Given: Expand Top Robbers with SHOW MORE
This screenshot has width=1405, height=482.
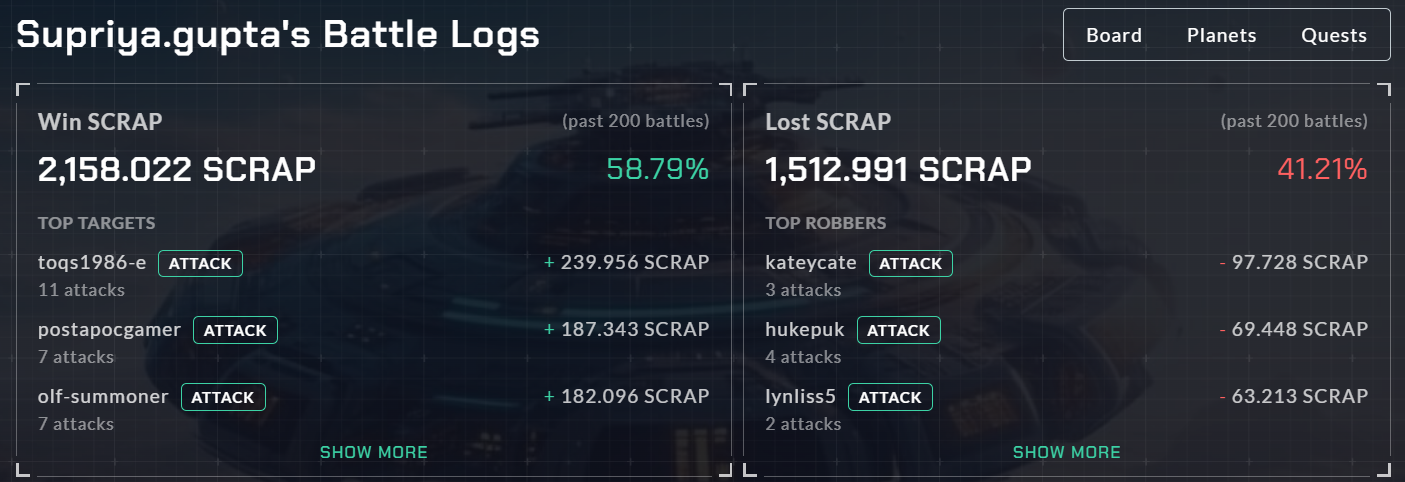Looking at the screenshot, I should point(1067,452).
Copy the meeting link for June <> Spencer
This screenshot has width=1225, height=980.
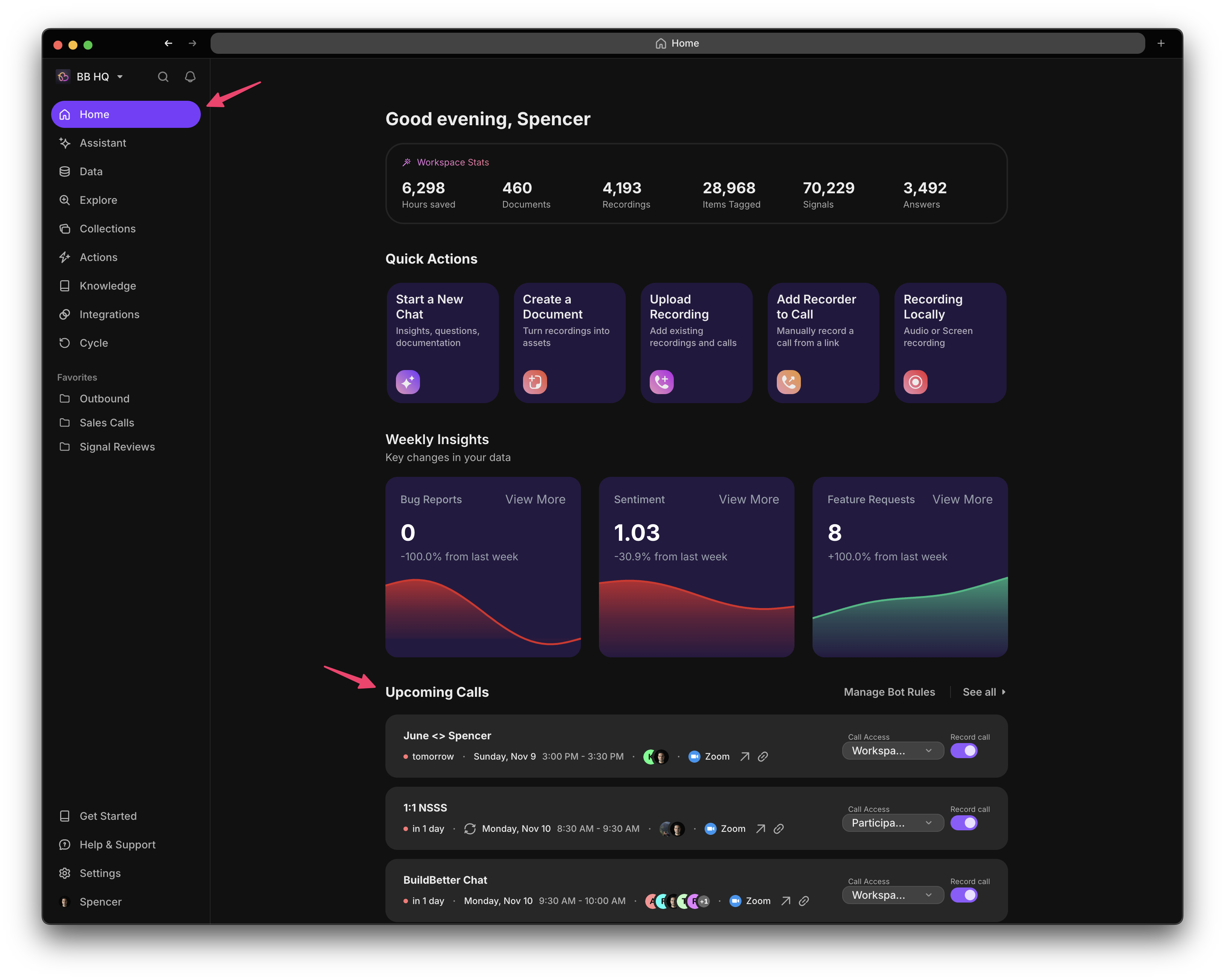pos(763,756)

========================================

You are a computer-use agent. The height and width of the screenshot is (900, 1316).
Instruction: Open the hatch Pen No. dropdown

========================================

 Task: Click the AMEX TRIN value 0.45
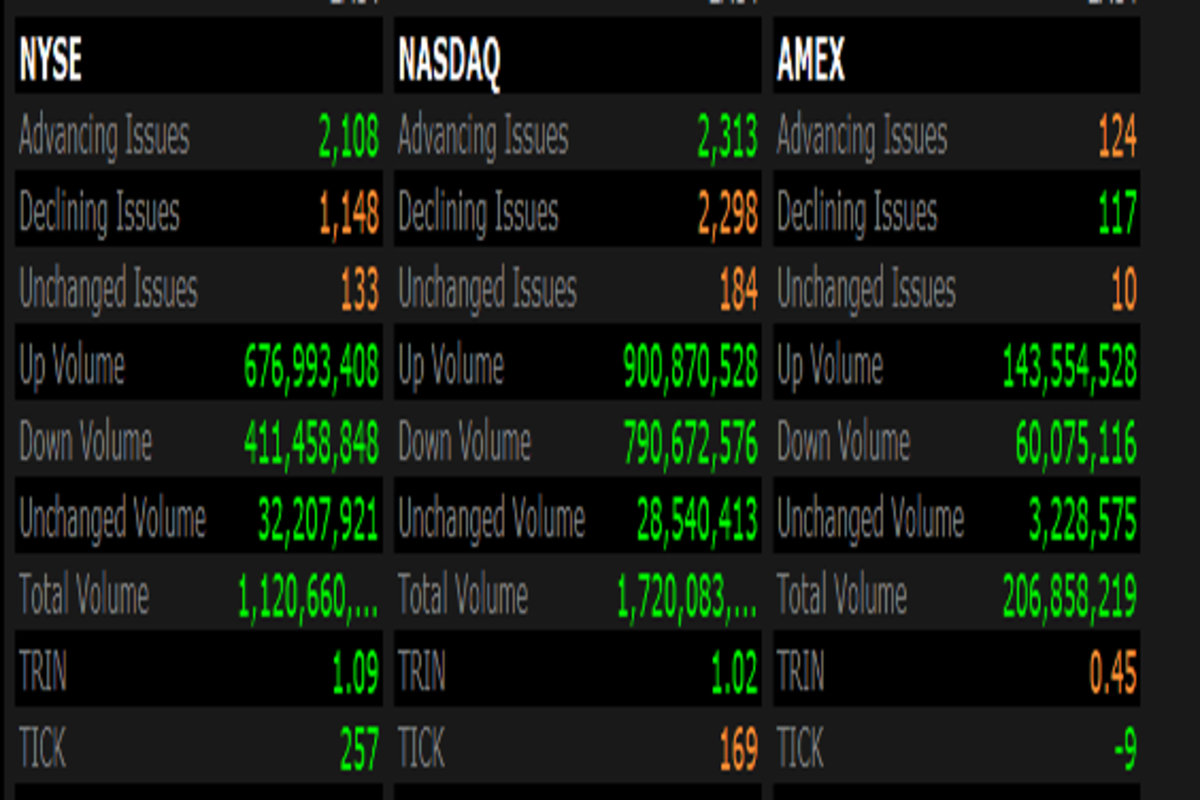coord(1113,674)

========================================

### The problem:
Starting at the line that contains "You are a computer-use" and stopping after the line that contains "Instruction: Open the hatch Pen No. dropdown", write those lines out again with "dropdown" replaced by "menu" and everything else left as it is. Give only those lines.

### Final result:
You are a computer-use agent. The height and width of the screenshot is (900, 1316).
Instruction: Open the hatch Pen No. menu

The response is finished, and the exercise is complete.